### Objective 1
Give the stretch of the linux-stable security tree message from "Sure, and the" through "in my products." again, replacing "documentation" with "written notes".
### Objective 2
Carry the message about the linux-stable security tree forward, starting after its final line.

Re: [ANNOUNCE] linux-stable security tree

From: Willy Tarreau
Date: Tue Apr 12 2016 - 02:22:51 EST


On Mon, Apr 11, 2016 at 06:48:32PM -0400, Sasha Levin wrote:
> As this suggests, we don't only fix bugs in stable trees, we also introduce
> a fair amount of new ones.

Sure, and the older the kernel, the higher the number of bugs reintroduced
due to a faulty backport (often relying on a missing patch). I tell every
possible user that the quality improves over time until a point where more
bugs get added than fixed, which is where it's time to stop. I almost reached
that point in 2.4 and I started to replace fixes by documentation for existing
bugs that would not be fixed :-/

> >> Look at the opposite side of this question: why would anyone take a commit
> >> that fixes a bug he doesn't care about? Are the benefits really worth it
> >> considering the risks?
> >
> > That's exactly what most people do. I don't update to each and every kernel.
> > When I see xen, lvm, drm and audio changes I don't need them in my products.
> > But when I'm seeing network fixes I study them and often decide that it's
> > worth upgrading. Sometimes I pick a single fix from the queue because I can't
> > wait for next release. Many of Greg's kernels more or less focus on certain
> > topics, probably due to the way he deals with his mailbox and patch storms,
> > so it's often easy to quickly decide if you're going to need to update or
> > not.
>
> I fully agree with you here, if you can hand pick the commits you want and
> study every commit that goes in I can't really argue with that.

I really don't study them, I look at the list and say "OK nothing interesting
here, let's skip it". I only pick a fix when I have recently been notified of
a bug that I want fixed in our products.

> But the target audience here is different. I'm thinking about projects where
> the kernel isn't even close to being center stage, and it doesn't interest
> anyone as long as things work. There is no chance in hell that they would
> start picking commits unless you hold a gun to their hand.

Definitely, I agree. But the problem I'm having is that often they don't
care at all about bugs, they *believe* that security bugs are the only
ones to care about. You can force them to upgrade by reminding them that
the kernel they're running is full of CVE that need to be fixed. Once they
have the option to fix CVEs only and ignore real bugs, you won't be able
to force them to upgrade to get their bugs fixed.

> My thinking here is that it's easier to convince them to take a handful of
> patches in rather than hundreds.

### Listing
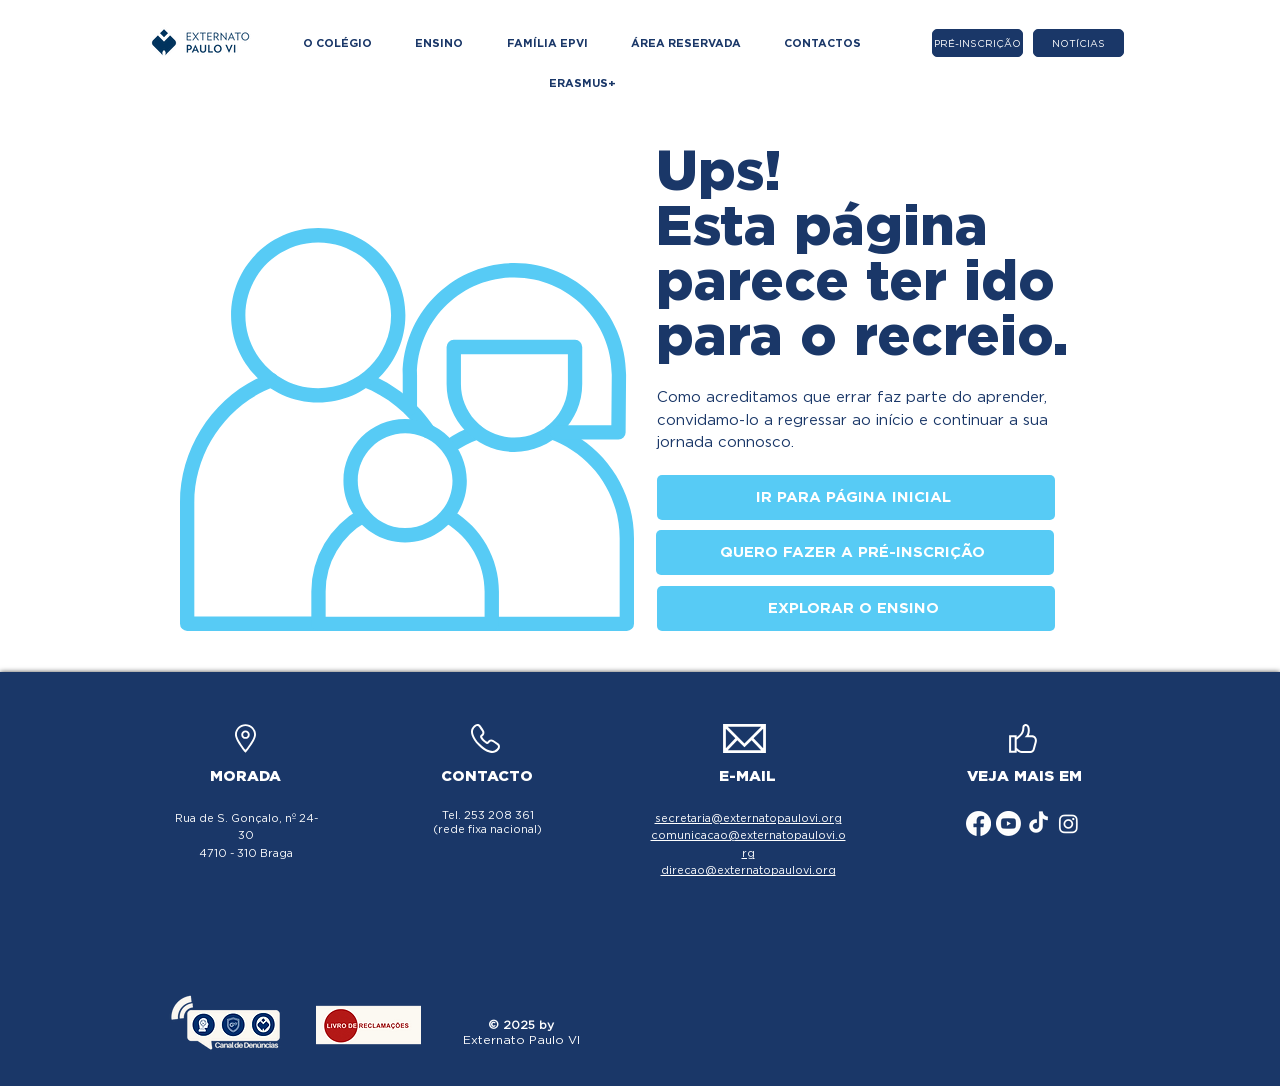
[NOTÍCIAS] (1078, 43)
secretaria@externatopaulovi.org (748, 818)
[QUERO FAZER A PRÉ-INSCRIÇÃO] (855, 552)
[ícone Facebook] (978, 823)
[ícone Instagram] (1068, 823)
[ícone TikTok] (1038, 823)
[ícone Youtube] (1008, 823)
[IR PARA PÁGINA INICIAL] (856, 497)
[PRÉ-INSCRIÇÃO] (977, 43)
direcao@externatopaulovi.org (748, 870)
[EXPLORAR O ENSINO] (856, 608)
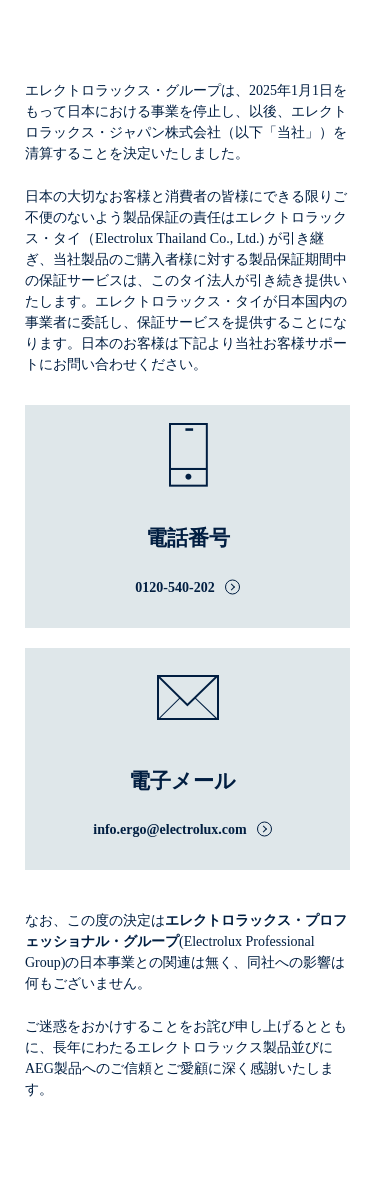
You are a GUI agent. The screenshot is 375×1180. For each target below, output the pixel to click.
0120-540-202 (174, 587)
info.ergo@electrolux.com (170, 829)
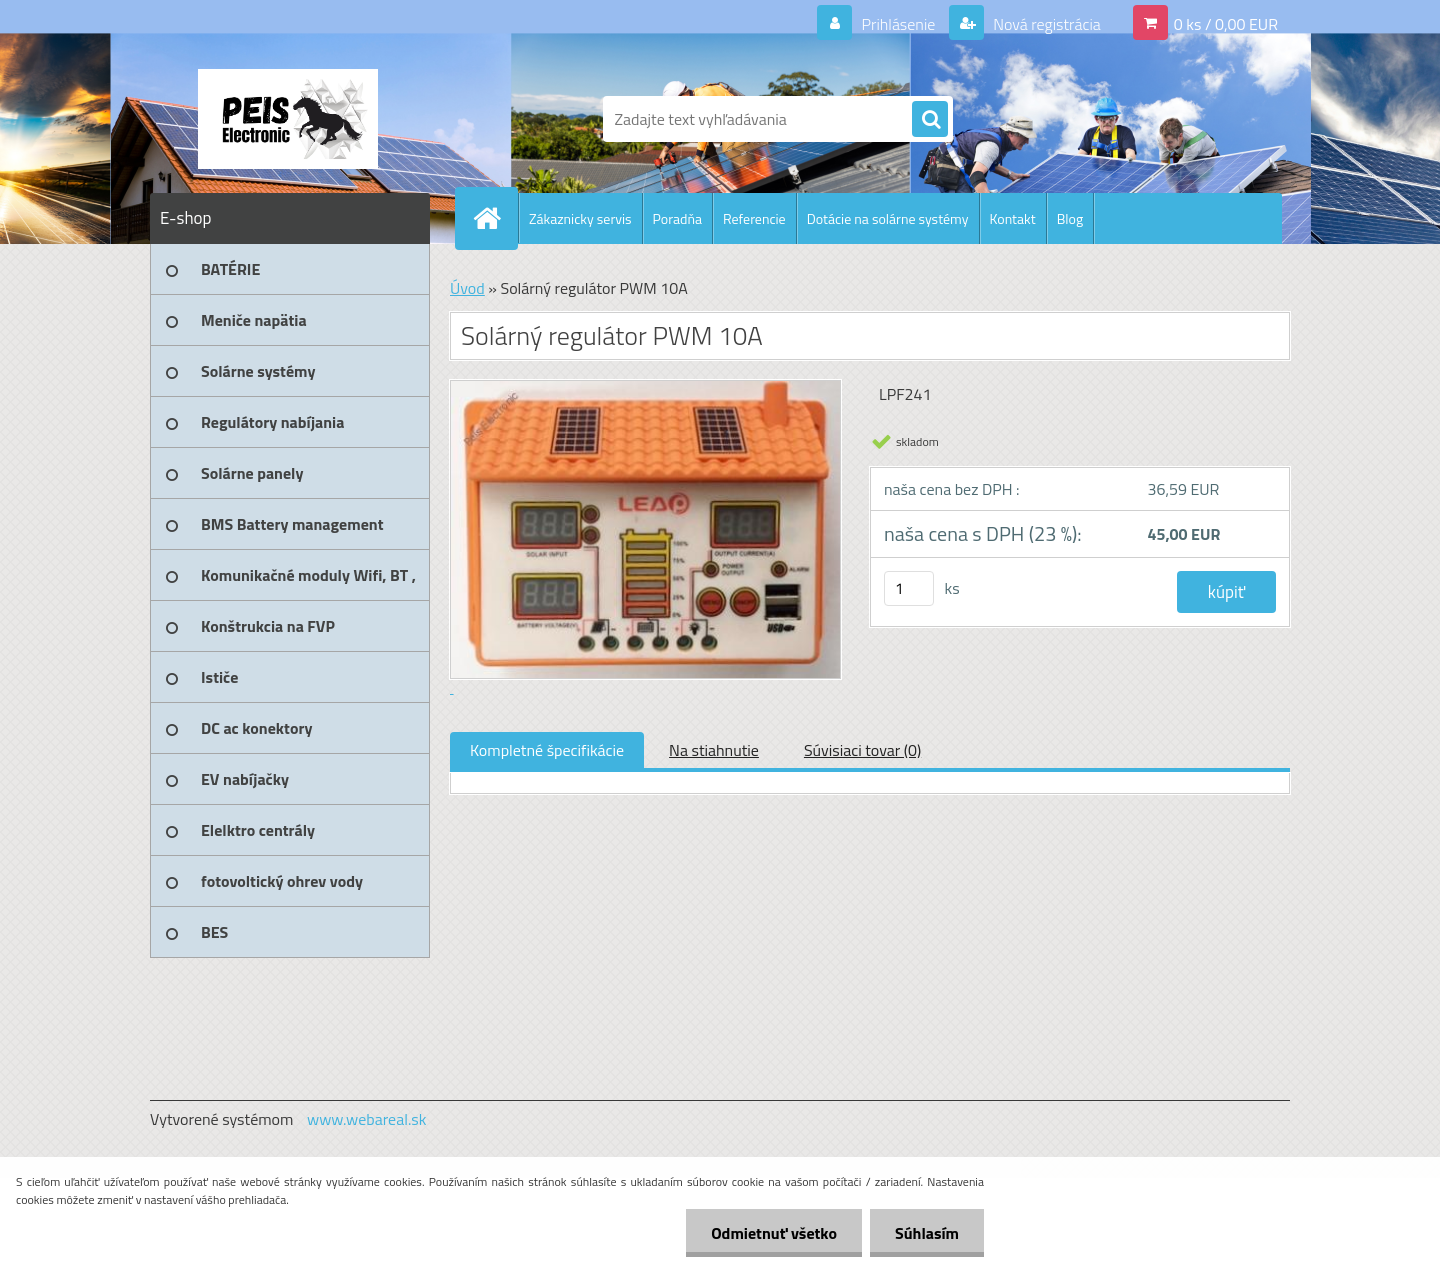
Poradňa (677, 218)
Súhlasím (927, 1233)
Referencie (754, 218)
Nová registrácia (1045, 24)
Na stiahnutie (714, 750)
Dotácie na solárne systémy (888, 218)
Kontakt (1013, 218)
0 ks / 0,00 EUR (1226, 24)
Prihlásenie (898, 24)
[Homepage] (495, 218)
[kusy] (909, 588)
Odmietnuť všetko (774, 1233)
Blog (1070, 218)
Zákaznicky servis (580, 218)
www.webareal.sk (367, 1119)
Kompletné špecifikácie (547, 750)
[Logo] (287, 119)
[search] (930, 120)
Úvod (467, 288)
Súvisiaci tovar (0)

### Task output 1
Sure, and the older the kernel, the higher the number of bugs reintroduced
due to a faulty backport (often relying on a missing patch). I tell every
possible user that the quality improves over time until a point where more
bugs get added than fixed, which is where it's time to stop. I almost reached
that point in 2.4 and I started to replace fixes by written notes for existing
bugs that would not be fixed :-/

> >> Look at the opposite side of this question: why would anyone take a commit
> >> that fixes a bug he doesn't care about? Are the benefits really worth it
> >> considering the risks?
> >
> > That's exactly what most people do. I don't update to each and every kernel.
> > When I see xen, lvm, drm and audio changes I don't need them in my products.

### Task output 2
I tend to think that the term "security" in the tree's name is misleading
the users into thinking that what they find there is enough for them. Most
incompetent admins think they need only "security" fixes. Maybe you should
use the term "minimal" or something like this to indicate that this is the
smallest set of fixes that should absolutely be running on any system.
Because quite frankly a filesystem corruption has much more impact on an
NFS server than a local info leak (which is often tagged as security).

> Right. I try to pick those, but agree that the whole "security commit" term
> is (very) vaguely defined.

Absolutely. For me, a bug becomes a security bug if it impacts the system's
stability, integrity or confidentiality in a way that can be triggered by a
non-authorized user more often than what would otherwise happen. Thus it
solely depends on the surrounding environment. For example in our products
we don't use DNS at all but regardless we fixed the recent glibc getaddrinfo
bug because it took less energy to apply the fix than to explain to customers
why they weren't at risk.

> The plan is to have only a subset of the stable tree, you won't see any
> new commits here.

OK.

> I agree it would be useful to have a better way of identifying security
> commits and making sure that they all get applied, but unfortunately I'm
> in the same boat as the rest of the maintainers and don't have a surefire
> way of getting it done.
>
> Maybe we can spin off a lts-security@ mailing list just for patches, and
> make sure that every patch we need to apply gets sent there by someone
> on that list?

I'm not sure it would be that useful. I guess that if we had a central
list somewhere listing the upstream commits that should be tagged as
such in an easily searchable way (ie by scripts), it would be more useful.
We could even amend the commit messages to mention the CVE id once it's
assigned, and sometimes "relies on this preliminary patch". That's a
tough work though, I don't know who would be interested in working on
this.

> > (...)
> >> This is actually what happens now; projects get to the point they don't
> >> want to update their whole kernel tree anymore so that just freezes because
> >> they don't want to re-validate the whole thing over and over, but they
> >> still cherry pick upstream and out-of-tree commits that they care about.
> >>
> >> If they added a handful of security commits to cherry pick and carefully
> >> review their security will be much better than what happens now.
> >
> > Actually I do think that for end users it's a regression. People will
> > start reusing outdated kernels which only contain the most critical fixes
> > known, but will still suffer from memory leaks, deadlocks, kernel panics,
> > data corruption etc. Every single bug that doesn't have a CVE attached to
> > it in fact, which means 99% of the bugs that bring a system down in
> > production. It makes me think about people who only pick security fixes
> > from openssl and not the regular batch of missing null checks, and who
> > complain all the time that their systems are unstable while they simply
> > don't apply fixes.
>
> Right, but once the system is up and running it's hard to convince someone
> to take in ~100 commits that may or may not fix or introduce a bug.

The problem works two ways :
- if a subsystem is not relevant to some users, they won't be interested
by a fix for this subsystem, just like they won't be affected by a risk
of regression ;

- if this subsystem is relevant to them, sure they risk a regression but
they also need to apply fixes otherwise they *know* they're running
bogus code.

I think we may have more of an issue educating our users than an issue
with the code we distribute.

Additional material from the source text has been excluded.